Первые две — композиции Booker Т. and the MGs, третья — песня Отиса Рединга.

Еще одна вещь, которая мне очень нравилась в Роберте, — это отсутствие понтов. Он бы запросто мог спрятался за Итон и барские манеры. Но он был открыт всему — например, он специально выставлял картины не членов Королевской академии. И еще, конечно, его голубизна. С этим он тоже оказывался в стороне от большинства. Он ею не щеголял, но и абсолютно не скрывал. Он смотрел прямо в глаза, и я всегда восхищался его смелостью. На самом деле эти его повадки я бы главным образом отнес за счет службы в Африканских стрелках. Ему в Африке открыл глаза отставной капитан Роберт Фрейзер. При желании он бы спокойно мог этим пользоваться. Но, по моим ощущениям, Роберта просто все сильнее и сильнее воротило от тогдашнего так называемого истеблишмента и его бесконечного цепляния за что-то, что крошилось прямо на глазах. Он был из тех, кто верил, что «так дальше продолжаться не может», и меня это восхищало. И я думаю, поэтому он и решил примкнуть к нам, к Beatles, к авангардным художникам.
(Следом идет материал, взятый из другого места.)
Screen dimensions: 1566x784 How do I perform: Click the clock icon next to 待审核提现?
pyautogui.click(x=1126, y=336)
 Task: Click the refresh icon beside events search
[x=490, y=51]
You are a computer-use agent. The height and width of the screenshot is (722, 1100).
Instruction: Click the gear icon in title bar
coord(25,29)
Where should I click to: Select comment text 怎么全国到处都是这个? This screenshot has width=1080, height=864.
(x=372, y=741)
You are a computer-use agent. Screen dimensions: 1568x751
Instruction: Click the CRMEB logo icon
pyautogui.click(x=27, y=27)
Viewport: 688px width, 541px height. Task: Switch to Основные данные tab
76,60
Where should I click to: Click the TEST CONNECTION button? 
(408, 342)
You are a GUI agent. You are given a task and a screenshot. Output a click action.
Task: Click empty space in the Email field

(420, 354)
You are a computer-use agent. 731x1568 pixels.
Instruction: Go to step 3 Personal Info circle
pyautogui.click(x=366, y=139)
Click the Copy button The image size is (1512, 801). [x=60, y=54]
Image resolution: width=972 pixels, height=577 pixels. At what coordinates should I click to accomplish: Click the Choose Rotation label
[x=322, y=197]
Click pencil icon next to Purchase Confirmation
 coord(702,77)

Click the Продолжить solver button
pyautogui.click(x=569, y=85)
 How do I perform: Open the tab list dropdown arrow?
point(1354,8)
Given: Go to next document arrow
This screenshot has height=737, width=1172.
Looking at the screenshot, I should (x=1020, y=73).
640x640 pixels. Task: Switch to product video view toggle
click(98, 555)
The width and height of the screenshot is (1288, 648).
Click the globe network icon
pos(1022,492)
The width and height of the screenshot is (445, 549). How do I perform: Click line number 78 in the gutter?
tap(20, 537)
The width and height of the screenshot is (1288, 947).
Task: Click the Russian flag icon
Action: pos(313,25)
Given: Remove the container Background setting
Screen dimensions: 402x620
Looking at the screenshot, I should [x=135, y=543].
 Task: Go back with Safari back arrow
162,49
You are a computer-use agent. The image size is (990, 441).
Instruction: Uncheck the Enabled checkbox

Фрейзер и Кристофер Гиббс вместе учились в Итоне. Когда Анита познакомилась с Гибби, еще давно, он тогда только отсидел за кражу книги с аукциона «Сотбис» в восемнадцатилетнем, что ли, возрасте — с юности болел собирательством и имел отменное чутье. Мы вышли на Гиббса опять же через Роберта, когда Мик решил, что ему хочется сельской жизни. Роберт как человек не сельский сказал, что для таких дел нам лучше подрядить Гибби. И Гиббс стал возить Мика и Марианну по Англии, показывать им разные особняки и усадьбы. Я всегда по-своему любил Гибби. Бывало, гостил у него на Чейн-уок, на набережной. У него была роскошная библиотека. Я мог сидеть и подолгу рассматривать великолепные первые издания, бесподобные иллюстрации и живопись и все остальное, на что у меня никогда хватало времени при гастрольном графике. Обязательно впаривал тебе какую-нибудь мебель — разные весьма изящные экспонаты. Мастер ненавязчивого сбыта: «У меня тут такой комод, просто прелесть, XVI век». Он все время что-то предлагал — или как минимум у него что-то всегда стояло на реализацию. И одновременно он был безумец, этот Кристофер. Единственный, кого я знаю, кто мог проснуться, поднести к носу пузырек амилнитрита и спокойно его вскрыть. Даже я офигевал от такого. Обязательно одна желтая скляночка у кровати на утро. Отвернул колпачок и проснулся. Я сам это видел, и я был в шоке. Ничего не имел против попперсов, но все-таки обычно попозже, ближе к ночи.